The long slow cooking resulted in 2 dishes: a clear nourishing broth and a rich meal of beef and vegetables.
There are as many variations of pot au feu as there are cooks. I have eaten pot-au-feu prepared with lamb, chicken, lobster.
The broth is always served first with toasted slices of baguette crowned with morsels of fatty beef marrow, and the meat and vegetables are served second.
Three to five cuts of beef, maybe some marrow bones, beef neck bones, oxtails, beef tendon, short ribs, and any assortment of vegetables like carrots, garlic, onion, rutabagas, potatoes, and cabbage.
What is time consuming, if you have to have some idea of cooking times, least you spend a tremendous amount of time, test for doneness.
This is my first shot, of combining these meats and vegetables .

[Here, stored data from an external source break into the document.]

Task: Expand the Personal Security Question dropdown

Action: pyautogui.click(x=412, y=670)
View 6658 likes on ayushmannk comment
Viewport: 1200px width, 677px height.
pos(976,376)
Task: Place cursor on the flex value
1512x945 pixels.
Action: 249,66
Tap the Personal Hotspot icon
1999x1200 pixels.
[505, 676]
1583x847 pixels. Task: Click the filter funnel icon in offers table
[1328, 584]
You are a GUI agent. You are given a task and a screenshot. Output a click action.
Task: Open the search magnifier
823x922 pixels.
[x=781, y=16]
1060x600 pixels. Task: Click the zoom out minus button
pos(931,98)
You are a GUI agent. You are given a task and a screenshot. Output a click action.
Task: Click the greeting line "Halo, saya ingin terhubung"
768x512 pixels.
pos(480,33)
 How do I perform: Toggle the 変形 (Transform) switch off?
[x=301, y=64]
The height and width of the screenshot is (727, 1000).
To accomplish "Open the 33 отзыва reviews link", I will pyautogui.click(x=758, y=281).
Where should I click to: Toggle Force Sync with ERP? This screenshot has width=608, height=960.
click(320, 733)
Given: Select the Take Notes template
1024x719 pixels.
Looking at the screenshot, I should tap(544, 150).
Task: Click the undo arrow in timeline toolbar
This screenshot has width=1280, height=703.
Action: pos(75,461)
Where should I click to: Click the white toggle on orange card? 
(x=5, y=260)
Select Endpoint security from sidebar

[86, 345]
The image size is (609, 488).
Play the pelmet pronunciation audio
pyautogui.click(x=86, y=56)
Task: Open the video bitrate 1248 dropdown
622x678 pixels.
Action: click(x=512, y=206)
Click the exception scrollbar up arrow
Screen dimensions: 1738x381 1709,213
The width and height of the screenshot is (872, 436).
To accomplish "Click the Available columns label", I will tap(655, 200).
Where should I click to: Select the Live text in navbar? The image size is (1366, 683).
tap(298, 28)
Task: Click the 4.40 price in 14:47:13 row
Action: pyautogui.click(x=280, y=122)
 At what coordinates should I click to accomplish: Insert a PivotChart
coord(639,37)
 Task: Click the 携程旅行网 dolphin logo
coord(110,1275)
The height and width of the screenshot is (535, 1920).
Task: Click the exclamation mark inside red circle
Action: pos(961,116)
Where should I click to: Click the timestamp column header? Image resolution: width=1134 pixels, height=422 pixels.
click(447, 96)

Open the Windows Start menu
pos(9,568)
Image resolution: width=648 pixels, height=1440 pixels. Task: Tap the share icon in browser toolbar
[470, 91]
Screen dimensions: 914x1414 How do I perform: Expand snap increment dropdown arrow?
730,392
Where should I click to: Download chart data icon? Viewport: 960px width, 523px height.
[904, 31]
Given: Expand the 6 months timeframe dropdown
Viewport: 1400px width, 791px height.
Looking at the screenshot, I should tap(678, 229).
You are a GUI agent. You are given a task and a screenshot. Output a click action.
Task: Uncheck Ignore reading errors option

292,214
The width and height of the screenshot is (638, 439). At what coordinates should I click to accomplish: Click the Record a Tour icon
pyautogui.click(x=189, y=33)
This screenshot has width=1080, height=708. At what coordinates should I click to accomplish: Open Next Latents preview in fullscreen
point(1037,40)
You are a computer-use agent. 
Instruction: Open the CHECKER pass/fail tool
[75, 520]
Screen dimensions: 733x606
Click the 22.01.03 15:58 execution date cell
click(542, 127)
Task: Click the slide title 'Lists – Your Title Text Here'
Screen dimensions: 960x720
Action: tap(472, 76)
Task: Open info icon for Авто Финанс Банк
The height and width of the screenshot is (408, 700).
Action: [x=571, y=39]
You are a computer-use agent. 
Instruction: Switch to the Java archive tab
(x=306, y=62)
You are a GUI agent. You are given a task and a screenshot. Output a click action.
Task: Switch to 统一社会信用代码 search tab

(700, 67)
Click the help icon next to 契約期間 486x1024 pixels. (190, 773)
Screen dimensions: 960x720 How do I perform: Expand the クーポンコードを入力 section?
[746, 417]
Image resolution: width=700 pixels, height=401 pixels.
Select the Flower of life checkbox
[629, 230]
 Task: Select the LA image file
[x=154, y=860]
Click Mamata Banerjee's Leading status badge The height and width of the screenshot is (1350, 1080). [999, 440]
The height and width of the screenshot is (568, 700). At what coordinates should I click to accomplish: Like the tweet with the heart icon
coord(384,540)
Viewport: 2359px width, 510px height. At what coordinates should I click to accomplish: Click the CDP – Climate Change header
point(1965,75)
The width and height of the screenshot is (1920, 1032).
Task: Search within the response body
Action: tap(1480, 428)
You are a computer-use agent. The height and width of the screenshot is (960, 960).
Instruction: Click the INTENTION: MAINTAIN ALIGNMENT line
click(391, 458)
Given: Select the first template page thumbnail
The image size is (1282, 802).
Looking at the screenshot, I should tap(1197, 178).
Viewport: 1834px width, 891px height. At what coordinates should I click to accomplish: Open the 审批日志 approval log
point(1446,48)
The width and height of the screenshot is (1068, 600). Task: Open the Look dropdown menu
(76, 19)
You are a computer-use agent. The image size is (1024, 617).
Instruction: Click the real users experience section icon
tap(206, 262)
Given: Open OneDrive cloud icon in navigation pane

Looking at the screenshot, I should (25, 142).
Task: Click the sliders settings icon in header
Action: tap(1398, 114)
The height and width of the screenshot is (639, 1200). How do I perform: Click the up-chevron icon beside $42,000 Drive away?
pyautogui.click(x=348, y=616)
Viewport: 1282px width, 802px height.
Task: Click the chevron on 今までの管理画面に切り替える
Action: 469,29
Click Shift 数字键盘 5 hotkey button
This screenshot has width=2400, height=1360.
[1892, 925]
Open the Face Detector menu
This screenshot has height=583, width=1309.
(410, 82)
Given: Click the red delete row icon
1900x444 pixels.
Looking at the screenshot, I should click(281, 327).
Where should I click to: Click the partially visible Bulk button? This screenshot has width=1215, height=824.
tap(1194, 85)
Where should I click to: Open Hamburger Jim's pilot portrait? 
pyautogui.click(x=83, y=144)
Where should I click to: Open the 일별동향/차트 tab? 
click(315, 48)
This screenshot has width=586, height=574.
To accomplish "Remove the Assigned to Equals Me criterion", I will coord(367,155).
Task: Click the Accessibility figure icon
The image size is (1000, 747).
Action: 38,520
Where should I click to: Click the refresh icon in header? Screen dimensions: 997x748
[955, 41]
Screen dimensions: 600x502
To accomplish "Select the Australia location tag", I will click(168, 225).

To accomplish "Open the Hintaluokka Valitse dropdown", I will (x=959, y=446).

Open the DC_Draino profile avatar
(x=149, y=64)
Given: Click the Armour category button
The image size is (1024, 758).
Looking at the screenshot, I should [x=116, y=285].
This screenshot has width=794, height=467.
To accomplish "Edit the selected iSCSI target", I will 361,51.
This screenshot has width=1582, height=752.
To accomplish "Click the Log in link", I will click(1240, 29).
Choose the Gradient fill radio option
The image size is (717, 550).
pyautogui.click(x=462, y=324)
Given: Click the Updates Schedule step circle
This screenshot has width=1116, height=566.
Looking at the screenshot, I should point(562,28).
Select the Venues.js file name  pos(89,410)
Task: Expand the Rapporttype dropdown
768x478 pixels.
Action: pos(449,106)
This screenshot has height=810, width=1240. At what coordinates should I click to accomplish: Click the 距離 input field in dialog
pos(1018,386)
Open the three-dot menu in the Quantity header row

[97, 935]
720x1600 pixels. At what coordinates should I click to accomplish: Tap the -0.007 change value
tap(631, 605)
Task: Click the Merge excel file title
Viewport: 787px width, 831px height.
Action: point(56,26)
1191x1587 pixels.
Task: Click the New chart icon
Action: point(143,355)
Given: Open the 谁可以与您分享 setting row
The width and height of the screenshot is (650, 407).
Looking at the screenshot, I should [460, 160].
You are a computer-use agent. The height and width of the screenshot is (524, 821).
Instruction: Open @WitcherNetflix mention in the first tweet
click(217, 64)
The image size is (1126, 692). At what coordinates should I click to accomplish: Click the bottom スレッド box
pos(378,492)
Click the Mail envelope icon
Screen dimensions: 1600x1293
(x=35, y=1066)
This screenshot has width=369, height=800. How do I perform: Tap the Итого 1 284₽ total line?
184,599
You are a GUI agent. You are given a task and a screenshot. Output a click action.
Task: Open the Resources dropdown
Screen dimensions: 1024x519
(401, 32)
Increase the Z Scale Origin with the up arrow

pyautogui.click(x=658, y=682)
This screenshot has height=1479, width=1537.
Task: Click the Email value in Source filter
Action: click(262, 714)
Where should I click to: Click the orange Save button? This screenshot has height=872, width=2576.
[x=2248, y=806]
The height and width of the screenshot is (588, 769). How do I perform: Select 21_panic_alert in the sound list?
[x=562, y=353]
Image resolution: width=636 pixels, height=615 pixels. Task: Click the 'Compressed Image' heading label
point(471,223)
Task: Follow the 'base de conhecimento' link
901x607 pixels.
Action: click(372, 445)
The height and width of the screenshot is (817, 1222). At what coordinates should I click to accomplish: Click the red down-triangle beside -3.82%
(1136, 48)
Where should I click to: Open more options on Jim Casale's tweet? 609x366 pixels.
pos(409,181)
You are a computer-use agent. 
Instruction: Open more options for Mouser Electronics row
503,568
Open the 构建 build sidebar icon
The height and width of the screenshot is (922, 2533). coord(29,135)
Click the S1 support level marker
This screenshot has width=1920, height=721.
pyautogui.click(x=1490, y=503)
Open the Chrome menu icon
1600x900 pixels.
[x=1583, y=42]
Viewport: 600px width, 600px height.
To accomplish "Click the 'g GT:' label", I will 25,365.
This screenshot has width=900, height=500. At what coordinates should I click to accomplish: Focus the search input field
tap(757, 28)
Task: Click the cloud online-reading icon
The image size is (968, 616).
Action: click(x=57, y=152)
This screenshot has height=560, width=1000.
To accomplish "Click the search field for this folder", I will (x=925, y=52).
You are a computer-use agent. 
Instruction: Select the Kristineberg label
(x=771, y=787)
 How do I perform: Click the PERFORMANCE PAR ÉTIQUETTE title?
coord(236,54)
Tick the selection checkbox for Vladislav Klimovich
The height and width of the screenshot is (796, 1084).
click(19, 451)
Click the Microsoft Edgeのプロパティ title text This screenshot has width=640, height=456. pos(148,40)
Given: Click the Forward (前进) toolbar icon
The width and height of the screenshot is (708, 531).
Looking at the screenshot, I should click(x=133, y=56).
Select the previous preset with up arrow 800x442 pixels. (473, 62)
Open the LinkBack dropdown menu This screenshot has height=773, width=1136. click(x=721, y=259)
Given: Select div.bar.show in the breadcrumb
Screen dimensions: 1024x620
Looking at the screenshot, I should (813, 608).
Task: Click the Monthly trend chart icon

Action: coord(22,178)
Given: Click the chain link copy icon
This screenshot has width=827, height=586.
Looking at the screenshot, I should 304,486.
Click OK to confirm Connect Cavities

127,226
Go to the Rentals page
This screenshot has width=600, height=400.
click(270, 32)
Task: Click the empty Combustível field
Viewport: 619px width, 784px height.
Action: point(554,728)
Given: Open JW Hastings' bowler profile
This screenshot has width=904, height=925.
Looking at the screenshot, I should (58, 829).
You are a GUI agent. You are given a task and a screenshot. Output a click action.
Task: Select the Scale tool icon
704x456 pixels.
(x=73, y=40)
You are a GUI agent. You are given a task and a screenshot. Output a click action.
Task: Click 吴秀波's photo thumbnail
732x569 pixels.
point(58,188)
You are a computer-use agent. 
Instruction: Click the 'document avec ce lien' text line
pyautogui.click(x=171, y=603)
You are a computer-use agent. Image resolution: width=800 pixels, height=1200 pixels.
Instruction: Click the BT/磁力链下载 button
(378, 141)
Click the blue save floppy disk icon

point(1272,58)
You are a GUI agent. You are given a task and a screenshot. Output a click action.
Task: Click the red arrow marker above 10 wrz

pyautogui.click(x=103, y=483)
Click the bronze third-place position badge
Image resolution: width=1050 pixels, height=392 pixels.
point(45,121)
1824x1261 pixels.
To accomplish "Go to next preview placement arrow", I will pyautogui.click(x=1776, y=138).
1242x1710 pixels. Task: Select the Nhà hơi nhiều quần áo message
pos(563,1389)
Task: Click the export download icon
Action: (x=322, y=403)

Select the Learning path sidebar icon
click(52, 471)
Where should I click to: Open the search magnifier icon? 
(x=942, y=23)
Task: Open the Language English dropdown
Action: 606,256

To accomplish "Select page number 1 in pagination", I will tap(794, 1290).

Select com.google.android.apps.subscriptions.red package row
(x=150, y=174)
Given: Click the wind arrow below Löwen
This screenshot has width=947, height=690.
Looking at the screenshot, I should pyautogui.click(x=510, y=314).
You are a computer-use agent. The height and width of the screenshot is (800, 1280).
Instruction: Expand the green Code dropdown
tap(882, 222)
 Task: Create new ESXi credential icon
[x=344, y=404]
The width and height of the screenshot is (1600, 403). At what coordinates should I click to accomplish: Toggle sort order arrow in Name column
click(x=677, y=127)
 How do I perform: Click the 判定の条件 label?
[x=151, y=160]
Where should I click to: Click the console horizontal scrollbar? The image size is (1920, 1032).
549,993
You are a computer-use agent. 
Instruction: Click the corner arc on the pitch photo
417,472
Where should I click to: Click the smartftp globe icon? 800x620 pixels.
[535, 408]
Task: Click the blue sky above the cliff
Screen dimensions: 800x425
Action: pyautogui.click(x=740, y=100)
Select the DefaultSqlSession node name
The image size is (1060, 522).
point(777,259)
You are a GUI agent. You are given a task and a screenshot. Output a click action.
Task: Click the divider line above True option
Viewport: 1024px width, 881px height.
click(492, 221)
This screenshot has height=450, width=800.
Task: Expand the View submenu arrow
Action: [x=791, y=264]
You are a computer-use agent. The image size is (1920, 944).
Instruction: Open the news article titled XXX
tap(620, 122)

First we’ll make a beef flavoured soup stock out of 2-5 pounds of beef neck bones and 8 pepper corns 5 bay leafs, 2 onions, and garlic, celery, and carrots a day ahead.
Cook the soup stock for five hours the strain. Discard bones and vegetables. Taste and correct seasoning with salt. Now cook the beef tendon until it becomes transparent, about five more hours. Retain the beef tendons.